Elle rentra chez elle à la nuit tombée. Léo était de garde. Dans l’appartement vide, le réfrigérateur ronronnait. Elle jeta son sac par terre et s’assit dans le couloir, le dos contre le mur. La fatigue s’abattit sur elle comme une dalle de béton. L’été s’achevait, pas d’argent, son père avait compris, mais l’internat n’était pas plus proche pour autant.

Son téléphone émit un bip : une notification de la banque. Elle jeta machinalement un coup d’œil à l’écran, s’attendant à voir une énième publicité pour un crédit.

Crédit. Montant : 2 500 euros.
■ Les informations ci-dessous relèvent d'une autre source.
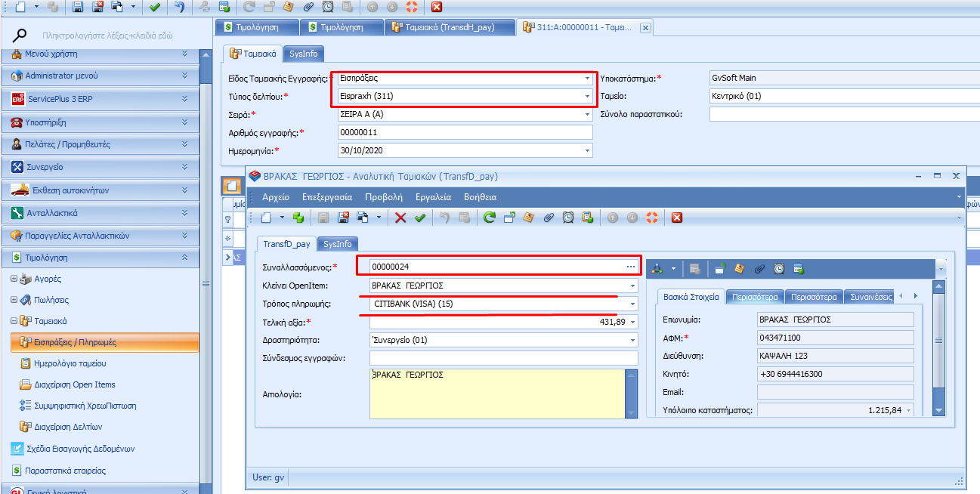Open the Επεξεργασία menu
Viewport: 980px width, 494px height.
coord(327,196)
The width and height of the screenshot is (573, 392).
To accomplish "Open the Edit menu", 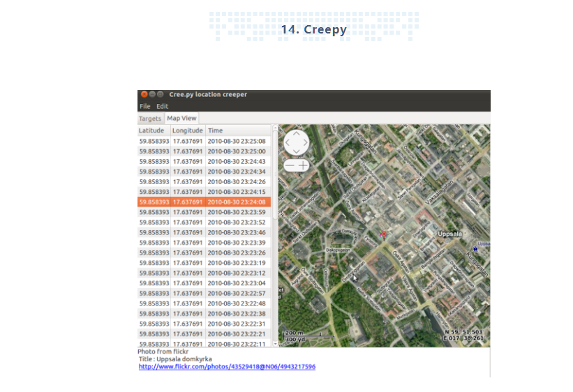I will pos(162,106).
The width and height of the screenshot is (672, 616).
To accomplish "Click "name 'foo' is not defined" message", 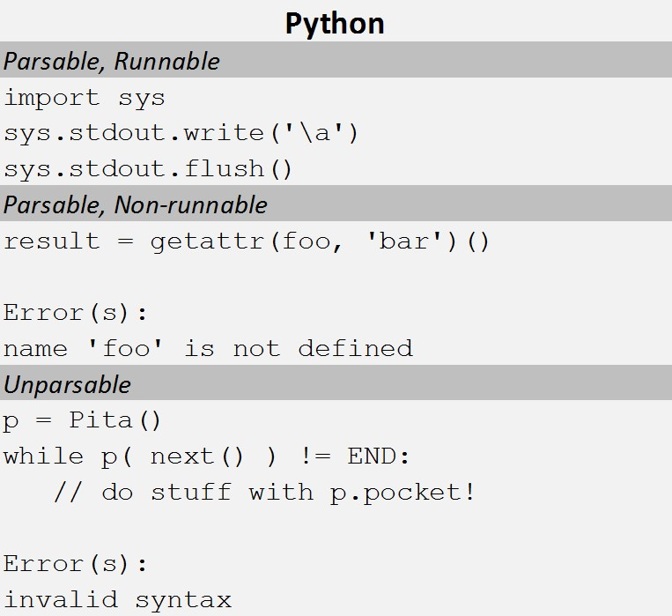I will click(208, 348).
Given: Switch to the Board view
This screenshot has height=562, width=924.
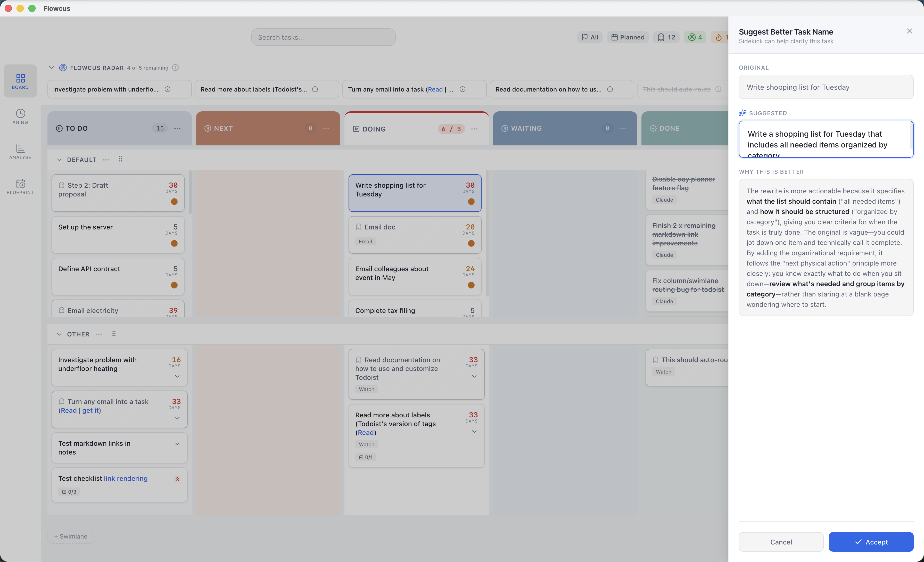Looking at the screenshot, I should (20, 81).
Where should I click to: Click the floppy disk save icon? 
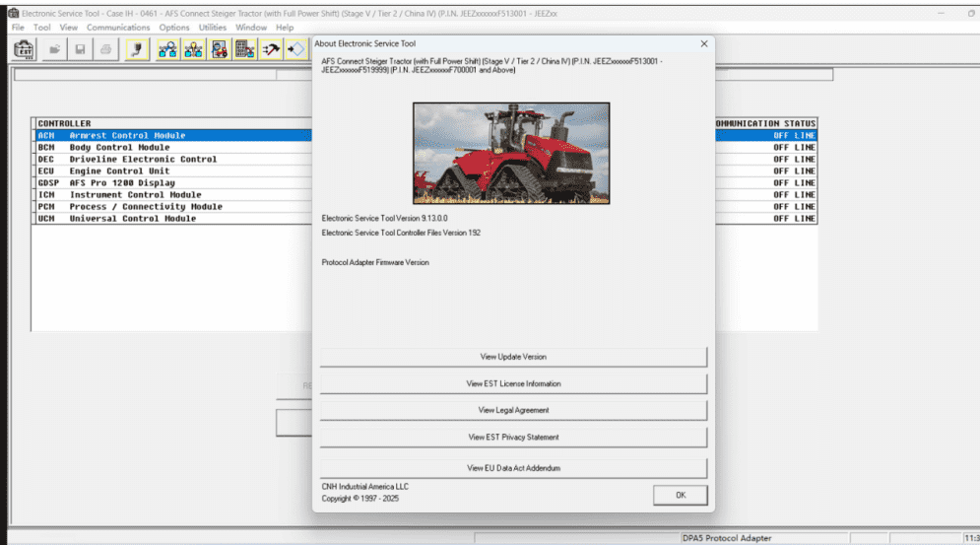pyautogui.click(x=80, y=49)
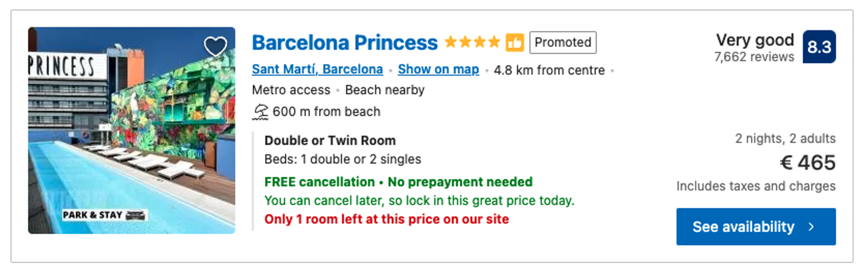Click the four-star rating icons
The width and height of the screenshot is (868, 274).
coord(472,42)
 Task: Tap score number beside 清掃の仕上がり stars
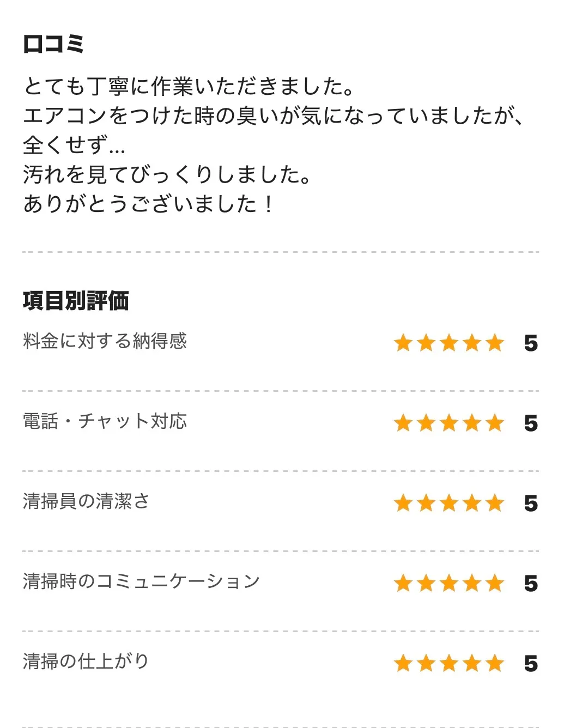531,664
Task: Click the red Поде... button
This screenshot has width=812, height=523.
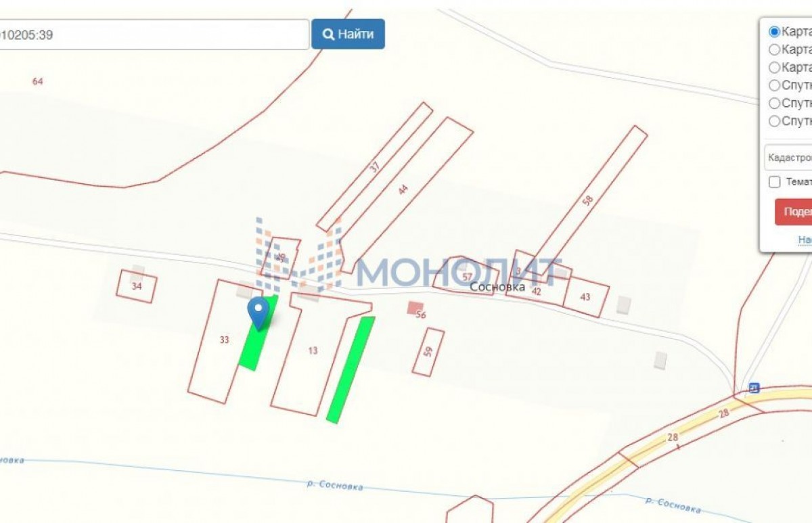Action: [x=793, y=212]
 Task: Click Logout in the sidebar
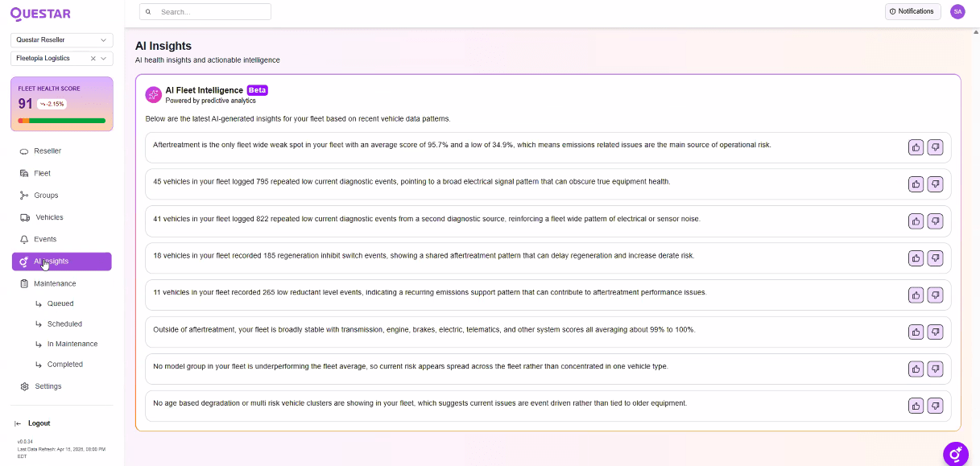coord(39,423)
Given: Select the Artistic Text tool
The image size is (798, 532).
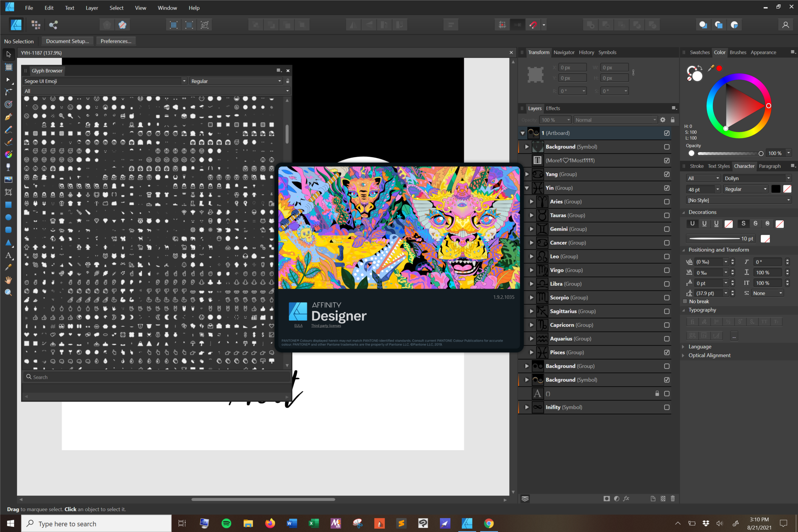Looking at the screenshot, I should (8, 255).
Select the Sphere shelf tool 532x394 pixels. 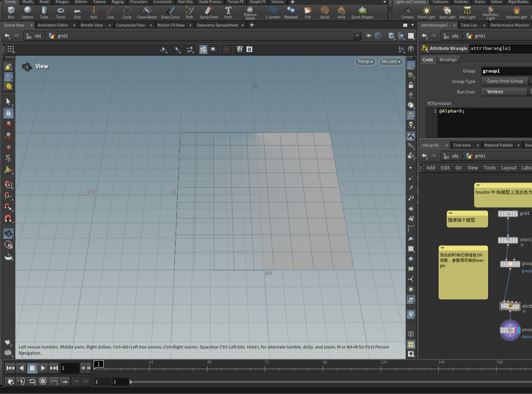[x=27, y=12]
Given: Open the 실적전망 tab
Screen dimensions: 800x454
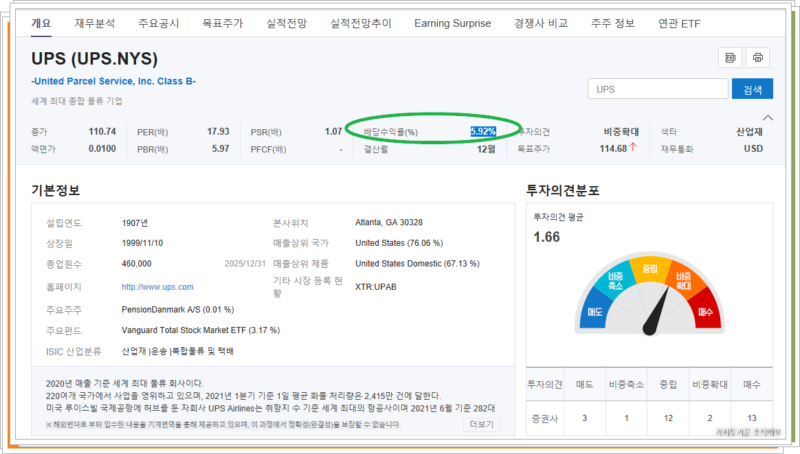Looking at the screenshot, I should point(286,23).
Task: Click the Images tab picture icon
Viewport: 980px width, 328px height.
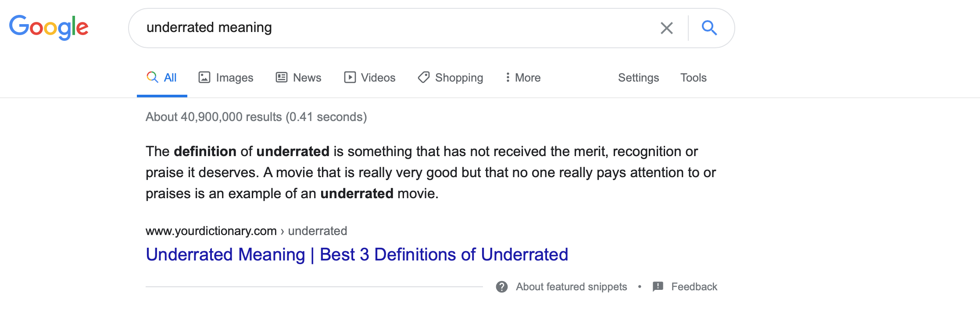Action: (204, 77)
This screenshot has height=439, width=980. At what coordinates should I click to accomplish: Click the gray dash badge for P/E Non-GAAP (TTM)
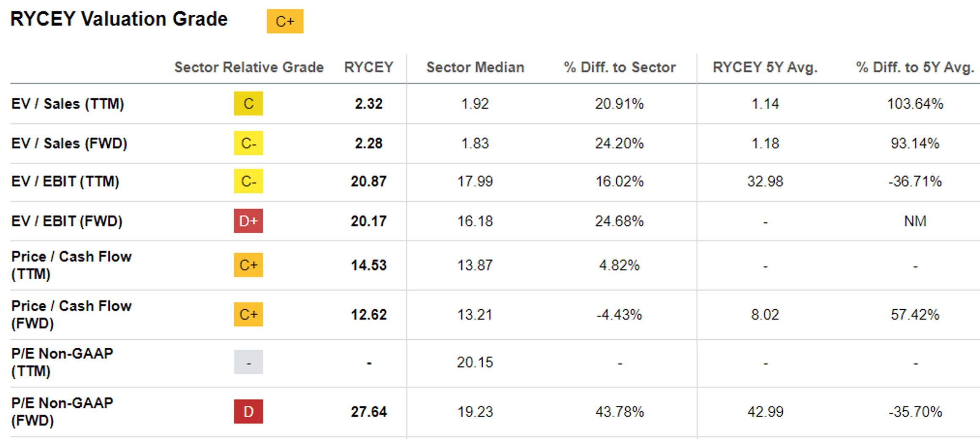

Expéditeur : Philippe K.

Elle fixa les chiffres jusqu’à ce qu’ils se brouillent dans un flou humide. Son père n’avait rien écrit. Ni message, ni explication. Juste un virement, mais entre les lignes, on lisait : « je me suis trompé ».

Manon cacha son visage dans ses mains et éclata en sanglots. Elle pleurait et voyait devant elle une petite flamme battante sur la table d’opération – un cœur à qui l’on avait offert une voie de contournement. Et dans son propre cœur, quelque chose de semblable germait : du neuf, du vivant, de l’attendu.

Le vaisseau principal qu’elle attendait depuis si longtemps venait de naître. Elle comprit que, dans la vie comme en chirurgie, il suffit parfois d’un chemin de contournement pour que tout recommence à battre.